Predict up or down movement of Milk Futures Prices
This information would give milk producers an idea of whether or not they should increase production over the next week.
Quandl.com - API with historic futures prices for Milk, Cheese, Dry Milk and corn
Weekly data Start: 12/01/2013 End: 9/24/2017
NASS.usda.gov - National Agricultural Statistics Services QuickStats table with monthly milk production https://quickstats.nass.usda.gov/results/2F655051-7BEE-3F05-BA0F-0EA083C6F1F5
Monthly data Start 01/2011 End 08/2017
Historical prices for Milk Futures along with moving average Mean and Standard Deviation.
The model will be considered successful if it can predict the movement of the futures prices with more accuracy than a very simple strategy.

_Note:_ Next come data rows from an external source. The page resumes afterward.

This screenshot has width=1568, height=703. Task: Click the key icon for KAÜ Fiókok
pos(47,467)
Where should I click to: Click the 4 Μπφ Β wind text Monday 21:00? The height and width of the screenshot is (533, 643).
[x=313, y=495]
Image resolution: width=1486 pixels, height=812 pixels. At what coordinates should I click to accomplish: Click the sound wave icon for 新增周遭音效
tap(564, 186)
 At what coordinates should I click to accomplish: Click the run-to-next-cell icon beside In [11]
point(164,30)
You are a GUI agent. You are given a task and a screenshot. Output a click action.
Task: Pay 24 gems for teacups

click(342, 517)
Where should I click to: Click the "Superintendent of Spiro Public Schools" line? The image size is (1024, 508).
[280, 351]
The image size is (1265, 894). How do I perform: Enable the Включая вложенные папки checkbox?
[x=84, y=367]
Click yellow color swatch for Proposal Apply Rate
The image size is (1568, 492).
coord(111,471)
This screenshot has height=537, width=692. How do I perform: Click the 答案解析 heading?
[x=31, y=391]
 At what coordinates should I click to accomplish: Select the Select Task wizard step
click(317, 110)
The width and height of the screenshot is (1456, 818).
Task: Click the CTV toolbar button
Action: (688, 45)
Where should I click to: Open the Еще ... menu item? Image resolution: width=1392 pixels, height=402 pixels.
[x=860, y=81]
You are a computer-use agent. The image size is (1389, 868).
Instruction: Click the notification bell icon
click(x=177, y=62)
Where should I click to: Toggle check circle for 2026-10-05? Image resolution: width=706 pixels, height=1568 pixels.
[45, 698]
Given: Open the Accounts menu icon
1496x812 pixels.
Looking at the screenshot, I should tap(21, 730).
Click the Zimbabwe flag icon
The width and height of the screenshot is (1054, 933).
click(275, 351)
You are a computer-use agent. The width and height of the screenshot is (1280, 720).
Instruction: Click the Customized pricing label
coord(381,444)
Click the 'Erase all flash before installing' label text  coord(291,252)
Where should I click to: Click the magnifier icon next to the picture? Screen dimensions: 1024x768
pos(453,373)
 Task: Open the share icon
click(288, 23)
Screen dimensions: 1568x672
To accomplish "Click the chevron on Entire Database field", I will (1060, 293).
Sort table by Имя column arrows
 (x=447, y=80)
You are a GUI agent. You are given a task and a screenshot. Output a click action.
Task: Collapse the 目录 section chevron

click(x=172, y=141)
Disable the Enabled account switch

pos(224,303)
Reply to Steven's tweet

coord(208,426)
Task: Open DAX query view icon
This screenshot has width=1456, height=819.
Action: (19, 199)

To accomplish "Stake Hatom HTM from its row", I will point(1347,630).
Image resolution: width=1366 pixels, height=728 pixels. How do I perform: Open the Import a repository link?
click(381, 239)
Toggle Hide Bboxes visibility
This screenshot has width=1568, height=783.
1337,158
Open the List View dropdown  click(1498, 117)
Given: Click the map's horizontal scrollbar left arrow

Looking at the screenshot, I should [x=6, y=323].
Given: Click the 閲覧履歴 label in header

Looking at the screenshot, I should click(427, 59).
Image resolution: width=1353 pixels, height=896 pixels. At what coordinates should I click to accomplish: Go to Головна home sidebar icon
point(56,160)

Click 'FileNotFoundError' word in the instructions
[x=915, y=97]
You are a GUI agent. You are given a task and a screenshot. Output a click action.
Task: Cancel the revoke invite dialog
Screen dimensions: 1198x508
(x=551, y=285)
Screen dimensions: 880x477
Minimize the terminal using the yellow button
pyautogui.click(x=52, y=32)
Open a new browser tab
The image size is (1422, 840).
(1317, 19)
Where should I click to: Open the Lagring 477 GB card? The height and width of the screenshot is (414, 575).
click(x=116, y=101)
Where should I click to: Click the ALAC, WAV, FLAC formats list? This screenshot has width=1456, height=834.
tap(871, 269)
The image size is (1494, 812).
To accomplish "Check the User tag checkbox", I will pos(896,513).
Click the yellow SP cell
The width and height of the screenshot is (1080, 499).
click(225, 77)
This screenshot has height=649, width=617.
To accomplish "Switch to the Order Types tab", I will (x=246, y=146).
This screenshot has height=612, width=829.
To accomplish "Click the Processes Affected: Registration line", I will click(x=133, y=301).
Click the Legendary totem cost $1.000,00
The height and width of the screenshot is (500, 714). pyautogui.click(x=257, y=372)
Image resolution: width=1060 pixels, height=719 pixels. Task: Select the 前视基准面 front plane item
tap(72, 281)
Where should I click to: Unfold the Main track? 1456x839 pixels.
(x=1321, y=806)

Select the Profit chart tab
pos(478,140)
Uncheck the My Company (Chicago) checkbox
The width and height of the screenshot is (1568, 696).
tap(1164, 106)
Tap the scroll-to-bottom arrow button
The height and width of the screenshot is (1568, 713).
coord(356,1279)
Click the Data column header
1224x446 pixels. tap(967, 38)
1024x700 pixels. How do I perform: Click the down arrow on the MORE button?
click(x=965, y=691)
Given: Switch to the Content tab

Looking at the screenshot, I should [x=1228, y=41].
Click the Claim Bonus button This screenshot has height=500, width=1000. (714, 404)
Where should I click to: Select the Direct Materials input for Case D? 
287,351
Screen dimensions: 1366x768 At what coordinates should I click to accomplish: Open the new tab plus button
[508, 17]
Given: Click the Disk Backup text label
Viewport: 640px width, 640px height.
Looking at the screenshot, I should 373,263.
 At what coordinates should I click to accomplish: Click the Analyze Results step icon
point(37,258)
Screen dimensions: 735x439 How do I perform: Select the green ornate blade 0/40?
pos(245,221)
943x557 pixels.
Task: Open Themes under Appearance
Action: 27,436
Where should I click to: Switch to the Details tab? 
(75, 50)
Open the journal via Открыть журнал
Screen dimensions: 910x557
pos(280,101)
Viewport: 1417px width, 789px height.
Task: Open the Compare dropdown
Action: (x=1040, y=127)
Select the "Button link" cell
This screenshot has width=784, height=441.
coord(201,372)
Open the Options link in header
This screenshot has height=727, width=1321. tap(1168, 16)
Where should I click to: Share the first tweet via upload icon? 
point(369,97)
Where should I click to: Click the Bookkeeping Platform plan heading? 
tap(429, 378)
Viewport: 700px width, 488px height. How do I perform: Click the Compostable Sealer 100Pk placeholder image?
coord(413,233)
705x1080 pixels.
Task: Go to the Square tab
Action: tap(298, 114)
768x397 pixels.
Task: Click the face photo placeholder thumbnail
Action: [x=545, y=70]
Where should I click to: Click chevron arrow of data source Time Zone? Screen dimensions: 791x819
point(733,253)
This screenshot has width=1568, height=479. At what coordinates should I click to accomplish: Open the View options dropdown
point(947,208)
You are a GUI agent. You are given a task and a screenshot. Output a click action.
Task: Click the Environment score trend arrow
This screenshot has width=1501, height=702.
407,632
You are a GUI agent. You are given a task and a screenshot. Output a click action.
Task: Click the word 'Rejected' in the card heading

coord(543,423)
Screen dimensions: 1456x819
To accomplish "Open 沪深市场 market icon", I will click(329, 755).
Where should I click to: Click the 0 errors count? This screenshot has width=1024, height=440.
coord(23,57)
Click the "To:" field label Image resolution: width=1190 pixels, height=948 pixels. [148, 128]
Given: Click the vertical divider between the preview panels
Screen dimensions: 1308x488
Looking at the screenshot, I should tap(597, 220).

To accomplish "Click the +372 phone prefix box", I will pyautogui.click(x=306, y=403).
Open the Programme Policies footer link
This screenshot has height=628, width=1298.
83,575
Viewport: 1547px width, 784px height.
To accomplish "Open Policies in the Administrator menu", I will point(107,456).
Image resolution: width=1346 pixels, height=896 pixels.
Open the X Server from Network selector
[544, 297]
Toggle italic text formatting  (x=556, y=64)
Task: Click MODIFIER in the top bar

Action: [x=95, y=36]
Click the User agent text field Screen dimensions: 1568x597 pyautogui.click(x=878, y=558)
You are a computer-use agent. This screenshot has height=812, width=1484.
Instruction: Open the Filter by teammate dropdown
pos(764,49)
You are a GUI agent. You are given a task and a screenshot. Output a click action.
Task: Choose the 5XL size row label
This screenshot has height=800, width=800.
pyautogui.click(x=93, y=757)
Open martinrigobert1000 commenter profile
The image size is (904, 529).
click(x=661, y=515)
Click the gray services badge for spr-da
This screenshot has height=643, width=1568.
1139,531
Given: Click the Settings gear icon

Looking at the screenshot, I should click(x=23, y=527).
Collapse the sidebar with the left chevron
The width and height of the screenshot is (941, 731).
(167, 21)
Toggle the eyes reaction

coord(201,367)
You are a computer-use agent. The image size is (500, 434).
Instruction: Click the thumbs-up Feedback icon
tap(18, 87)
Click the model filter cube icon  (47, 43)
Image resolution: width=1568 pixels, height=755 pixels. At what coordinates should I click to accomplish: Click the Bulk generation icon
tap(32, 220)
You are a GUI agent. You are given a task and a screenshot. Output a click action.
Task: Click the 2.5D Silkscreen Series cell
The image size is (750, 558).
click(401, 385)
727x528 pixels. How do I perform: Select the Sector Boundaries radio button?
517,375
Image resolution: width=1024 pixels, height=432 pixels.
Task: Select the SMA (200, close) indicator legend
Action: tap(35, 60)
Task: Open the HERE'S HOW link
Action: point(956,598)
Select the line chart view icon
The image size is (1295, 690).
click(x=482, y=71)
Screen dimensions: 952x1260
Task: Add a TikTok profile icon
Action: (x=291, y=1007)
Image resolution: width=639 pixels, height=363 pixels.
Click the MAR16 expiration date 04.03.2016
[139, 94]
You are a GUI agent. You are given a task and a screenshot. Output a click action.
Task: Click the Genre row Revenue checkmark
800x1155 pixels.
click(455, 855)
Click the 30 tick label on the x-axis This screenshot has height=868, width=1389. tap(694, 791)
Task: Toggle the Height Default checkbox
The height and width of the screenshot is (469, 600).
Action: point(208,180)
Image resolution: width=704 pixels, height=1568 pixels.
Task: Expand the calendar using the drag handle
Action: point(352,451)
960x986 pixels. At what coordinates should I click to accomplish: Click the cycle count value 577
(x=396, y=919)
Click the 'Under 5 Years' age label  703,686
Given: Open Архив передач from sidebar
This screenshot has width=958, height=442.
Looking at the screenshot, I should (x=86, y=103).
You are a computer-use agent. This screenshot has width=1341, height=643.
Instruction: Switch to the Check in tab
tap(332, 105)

This strategy will be to predict that the price will move in the same direction as it did in the previous period. A test was run with this strategy and found that it predicted the movements with an accuracy of 57.7%.
Most financial instrument prices can be modeled as time series since the time component is key. In order to be modeled a time series must be "stationary", which means that the statistical properties (mean, variance, autocorrelation, etc) are constant over time. There is a statistical test for stationarity known as the Dicky-Fuller Test. For the Milk Futures time series this test came up with a p-value of 0.24. This can be interpreted as showing that the series is not stationary. There are ways to adjust for this, such as differencing the data, which are included in the methods described below.
The first model is based solely on the past prices of the Milk Futures. This is called an Autoregressive Integrated Moving Average (ARIMA). This model requires 3 parameters: One for the Autoregressive part (how many periods of past values to look at), one for the Integrated part (how many times to difference the data) and one for the Moving Average part (how many periods of past errors to look at). One way to determine these parameters is to look at how the values of the series correlate to the values at earlier periods using Auto Correlation Plots:
These plots indicate that an AR parameter of 9 (look back 9 periods at the values) and an MA parameter of 0 (no Moving Average component) seem appropriate. An I parameter of 1 was used to make the series more stationary. The data was split into a "training" dataset of 156 weeks and a "test" dataset of 38 weeks. The following graphs show how well the model fits the training data along with predictions into the test data:
There is a lot of variance in the predictions, so making predictions about the exact value of the futures price is difficult. The desired metric, however, is the up or down movement of the market and how well the model predicts this. In this case, the accuracy is only 50%, so this model does not outperform our baseline strategy.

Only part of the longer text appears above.